John and Mary were, it seems, mismatched. Perhaps they didn’t share a common faith, or a common view on life. Perhaps she missed the dense, highly social atmosphere of the crowded South of Market neighborhood they had left for the bare-hill isolation of wild Sunnyside. He was certainly eager to establish a house where there were no nearby neighbors. Perhaps she missed her green and lush Ireland, as she walked along the dry dirt roads and spotty creek of this unbuilt area. In any case, she took to drink in a bad way. On the day she was “arrested” by the police officer who was in on the scheme, she was walking home, reportedly drunk, probably along Hearst–perhaps having been down to the one of the saloons in Sunnyside, either at 22 Circular Ave. (now 22 Monterey Blvd, where Kabbalah is now) or 101 Baden (building gone). (More on saloons in future post.)

Exit Mary, Enter Frances

John and Mary did not divorce, but Mary died two years later; the cause was not stated in the death notices. A couple of years after that John remarried, a woman named Frances, who was very much younger than him. She had a son by a previous marriage, and together they had two more children, Zelda and Kenneth. And still, after all this time, the City had not built Sunnyside its school. Only the youngest of their children had the privilege of going to school in their own neighborhood, after the first Sunnyside School finally was built in 1909, where the playground of the current school is situated.

Hit-and-Run

By the time of the 1920 US Census, Frances was a young widow of 36, John having died the year before. She lived with her two younger children, as well as two grown sons of John’s. Tragedy struck the family in 1922, when her youngest, Kenny, age 7, was hit by a car at a notorious intersection that—to this day—is a hazard for pedestrians, Edna and Monterey. The child was injured but did not die.

Young Kenneth Johnson, hit by a car at Edna and Sunnyside (monterey Blvd). SF Chronicle, 14 Feb1922. From Newsbank.com.
Young Kenneth Johnson, hit by a car at Edna and Sunnyside Ave (now Monterey Blvd). SF Chronicle, 14 Feb1922. From Newsbank.com.

Chopped Lots
Frances Johnson moved away from Sunnyside by the 1930s; in the 1940 Census another family is shown as renting 503 Edna Street. Then in 1944, Frances Johnson sold both lots to Antonio Mazza, whose family had lived around the corner at 414 Hearst for many years. The brown box at 400 Hearst Ave was built in 1953.  It was Mazza who, sometime after 1944, chopped off the backyards of 503 Edna and 400 Hearst, forming a strange half-lot (3116/006A), for reasons best known to himself alone.
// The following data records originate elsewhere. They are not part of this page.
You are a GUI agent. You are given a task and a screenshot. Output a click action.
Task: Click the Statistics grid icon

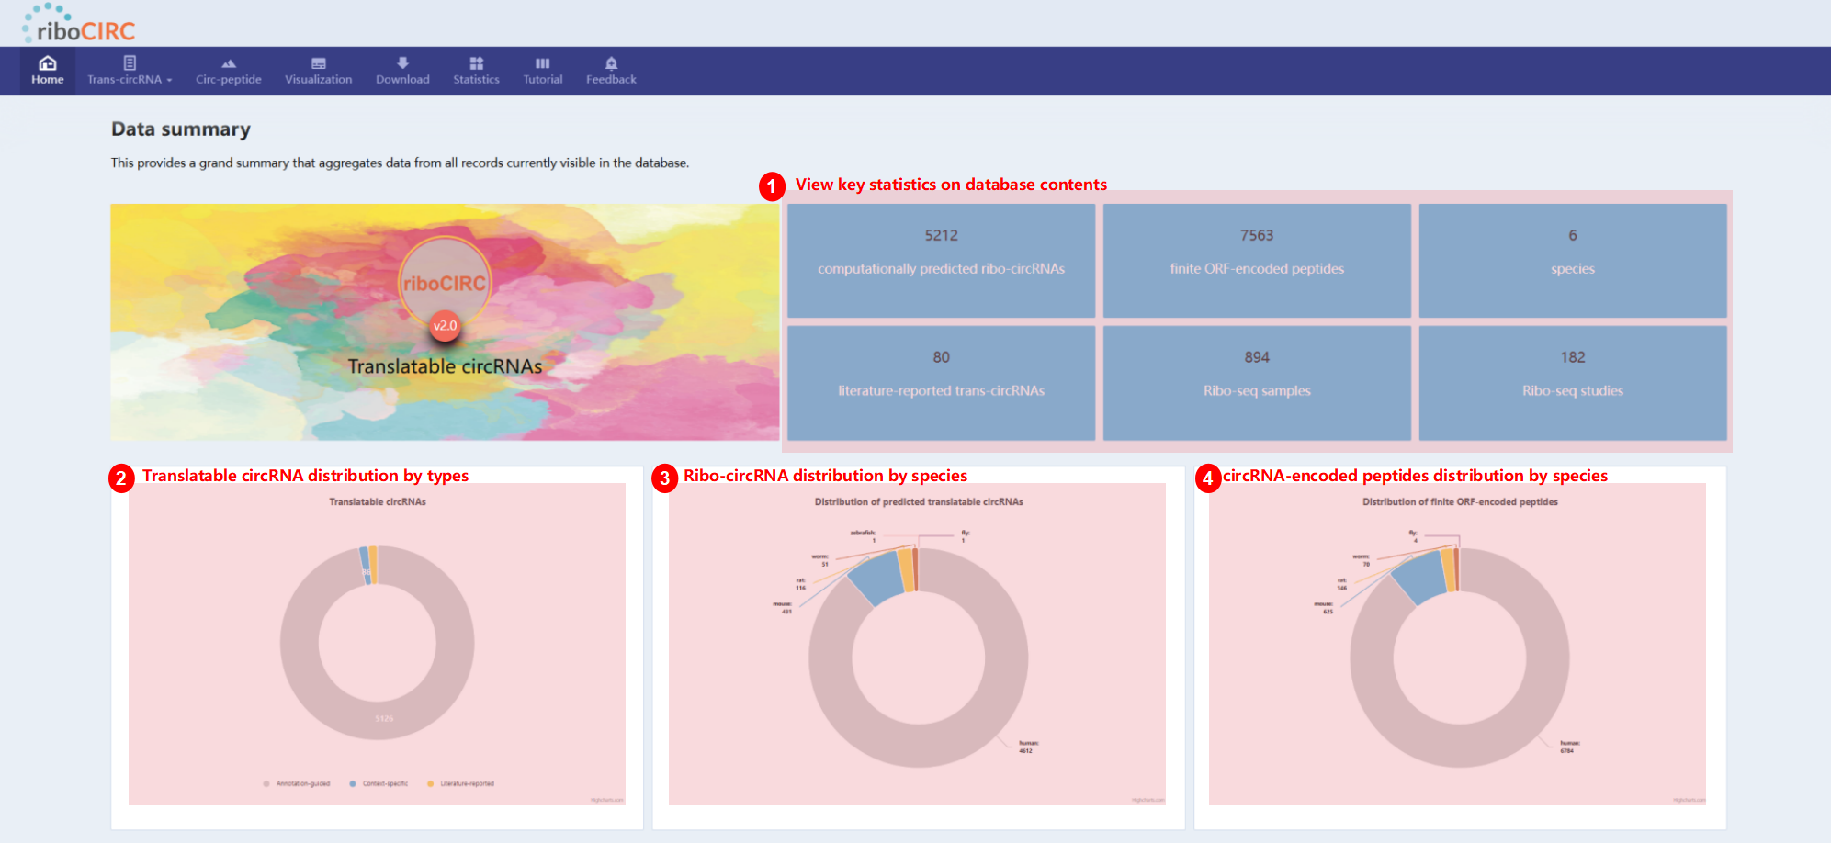[476, 63]
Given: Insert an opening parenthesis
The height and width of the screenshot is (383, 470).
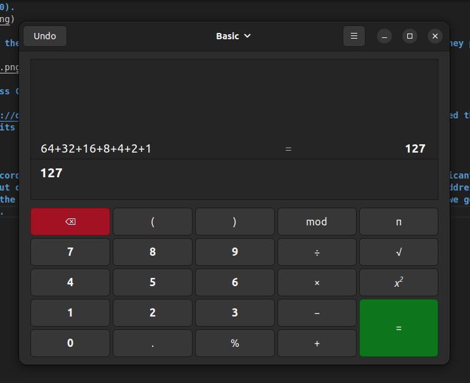Looking at the screenshot, I should pos(153,222).
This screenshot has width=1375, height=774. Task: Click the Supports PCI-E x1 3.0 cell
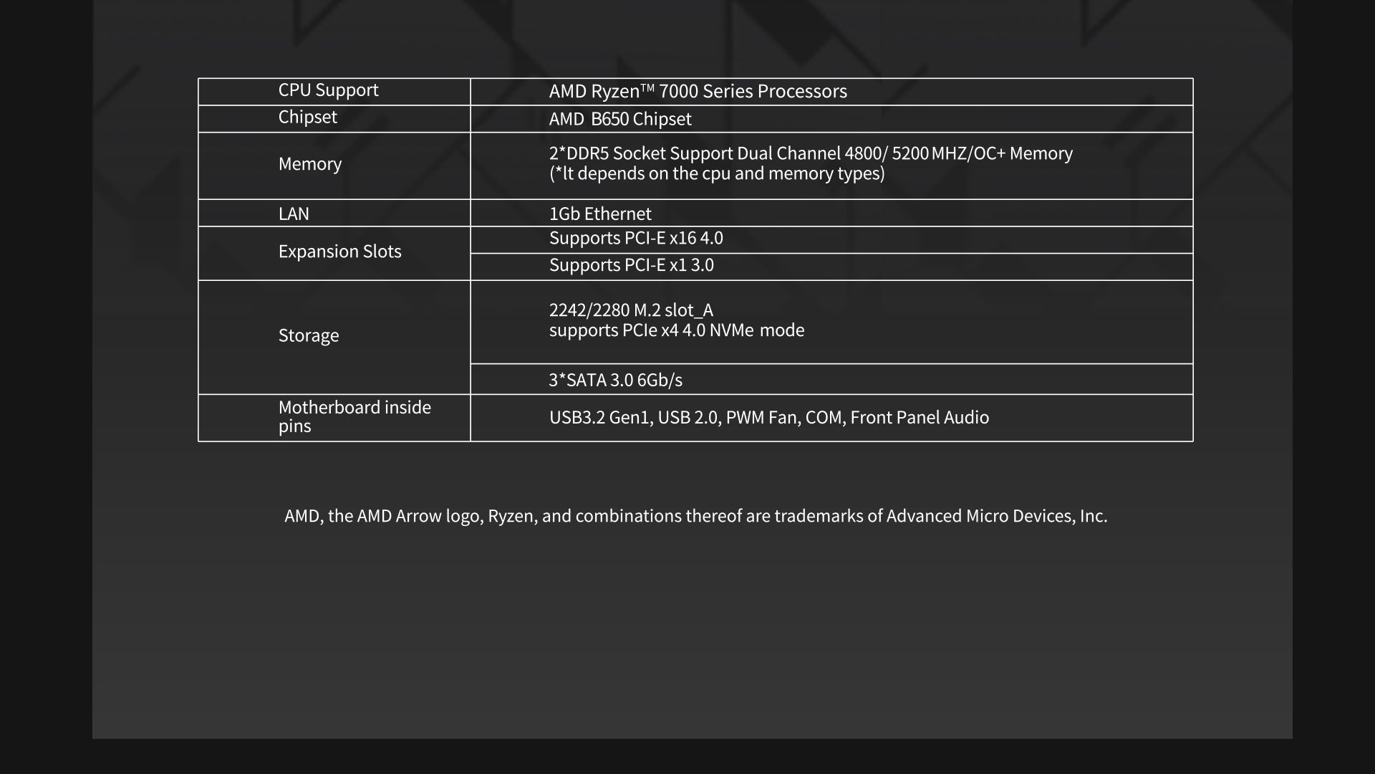[x=631, y=265]
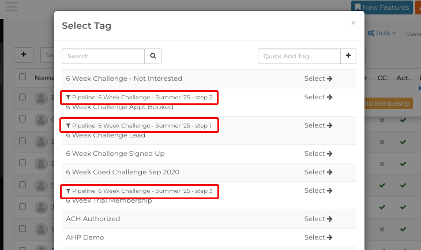The height and width of the screenshot is (250, 421).
Task: Expand the Bulk dropdown
Action: 382,33
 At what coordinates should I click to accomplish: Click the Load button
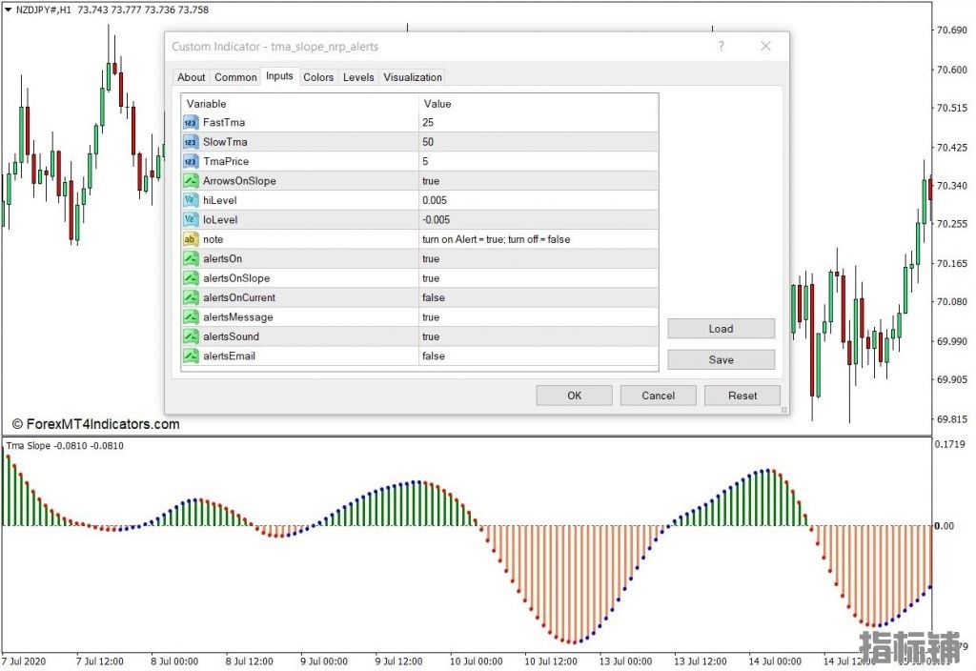click(721, 329)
It has been vacant for all these decades.

This patch has been a neglected eye-sore for years; soon it is to be a three-story house, squeezed onto this “substandard” lot, according to posted notices. Good deed or bad?

Vacant and neglected lot, 410 Hearst Avenue. Photo: Amy O'Hair 2015.
Vacant and neglected lot, 410 Hearst Avenue. Photo: Amy O’Hair 2015.